The present Mekhilta cannot, however, be the one composed by Ishmael, as is proved by the references in it to Ishmael's pupils and to other later tannaim. Both Maimonides and the author of the Halakhot Gedolot, moreover, refer, evidently based on a tradition, to a much larger mekhilta extending from Exodus 1 to the end of the Torah, while the midrash here considered discusses only certain passages of Exodus. It must be assumed, therefore, that Ishmael composed an explanatory midrash to the last four books of the Torah, and that his pupils amplified it.

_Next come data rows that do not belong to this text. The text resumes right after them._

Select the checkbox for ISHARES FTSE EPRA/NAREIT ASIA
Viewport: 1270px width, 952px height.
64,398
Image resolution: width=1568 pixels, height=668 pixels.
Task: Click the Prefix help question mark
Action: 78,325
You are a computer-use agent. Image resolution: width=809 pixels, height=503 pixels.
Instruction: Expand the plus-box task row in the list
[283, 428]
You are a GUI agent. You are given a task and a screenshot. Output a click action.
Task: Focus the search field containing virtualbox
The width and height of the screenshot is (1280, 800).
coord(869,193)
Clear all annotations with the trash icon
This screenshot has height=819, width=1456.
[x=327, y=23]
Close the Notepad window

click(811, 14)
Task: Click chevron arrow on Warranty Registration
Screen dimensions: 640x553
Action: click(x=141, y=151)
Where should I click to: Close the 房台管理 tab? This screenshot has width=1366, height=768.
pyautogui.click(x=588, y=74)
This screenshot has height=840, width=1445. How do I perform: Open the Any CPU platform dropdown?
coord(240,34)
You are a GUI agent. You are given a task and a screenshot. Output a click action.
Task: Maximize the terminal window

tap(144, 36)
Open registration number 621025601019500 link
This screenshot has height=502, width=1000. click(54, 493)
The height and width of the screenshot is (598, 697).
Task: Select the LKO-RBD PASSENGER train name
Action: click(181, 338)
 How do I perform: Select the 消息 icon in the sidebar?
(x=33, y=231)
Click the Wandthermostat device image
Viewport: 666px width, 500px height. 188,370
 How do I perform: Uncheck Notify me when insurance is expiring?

A later editor, intending to compile a halakhic midrash to Exodus, took Ishmael's work on the book, beginning with ch. 12, since the first eleven chapters contained no references to the halakha. He even omitted passages from the portion which he took, but (by way of compensation) incorporated much material from the other halakhic midrashim, Sifra, the Mekhilta of Rabbi Shimon ben Yochai, and the Sifre to the Book of Deuteronomy. Since the last two works were from a different source, he generally designated them by the introductory phrase, "davar aḥer" = "another explanation," placing them after the sections taken from Ishmael's midrash. But the redactor based his work on the midrash of Ishmael's school, and the sentences of Ishmael and his pupils constitute the larger part of his Mekhilta. Similarly, most of the anonymous maxims in the work were derived from the same source, so that it also was known as the "Mekhilta of Rabbi Ishmael." The redactor must have been a pupil of Judah ha-Nasi, since the latter is frequently mentioned.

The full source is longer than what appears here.